Decentralized markets are the future I believe, just like how piracy changed from central services like Napster and Limewire to torrenting and cloud services, you cut off one head and 10 million more smaller heads grow in its place. These markets still have a long time in development, finding a way to offer escrow services and hosting the nodes are still issues to be sorted out, but once the first stable decentralized markets take off, the worlds Drug Agencies can kiss their jobs and credibility's goodbye.


[2 Points] KittenBaconOffspring:

i2p


[1 Points] ghfgmfkkkbbbbkk:

All anon networks will suffer from the same attacks, if you can monitor the endpoints it doesnt matter what happens in between you can deanonymize traffic. NSA has near global awareness due to realtime international sharing of IX traffic data and various taps along the underseas cables. Tor traffic is encrypted end to end with hidden services too but they dont have to see what you are sending to see timing and size signatures that make your stream stand out.

There arent any solutions to this other than creating a high latency network that moves data in a uniform manner, this is the only type of network that will defeat the global adversary, but it does not exist yet though there are some rough attempts at it currently, the question is will anyone use a network that only updates once every hour?

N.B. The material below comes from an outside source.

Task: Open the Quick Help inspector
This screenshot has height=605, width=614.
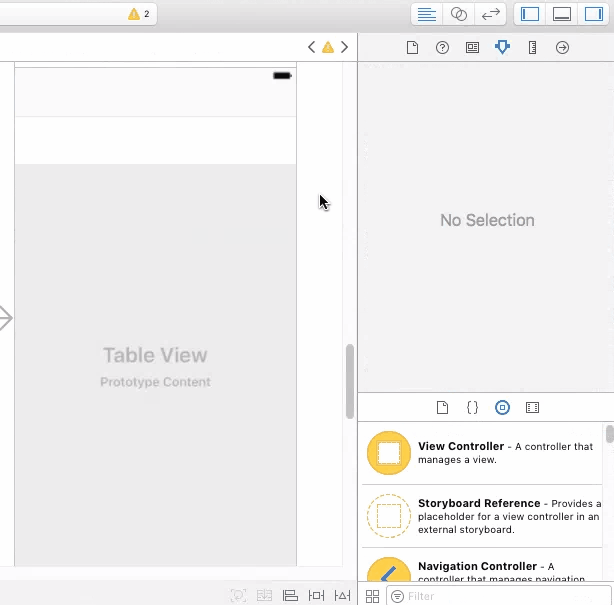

How important is it to have for say an order placed or an email received in a minute rather than an hour?

This is the future, i hope it comes along because frankly i think we are all starting to see Tor fall apart.


[1 Points] Homer_Goes_Crazy:

How does escrow/funds transfer work with Open Bazaar or a decentralized market?


[1 Points] Idonu:

There's freenet and i2p. I haven't really looked too much into them though so not sure about their network encryption/how it all works.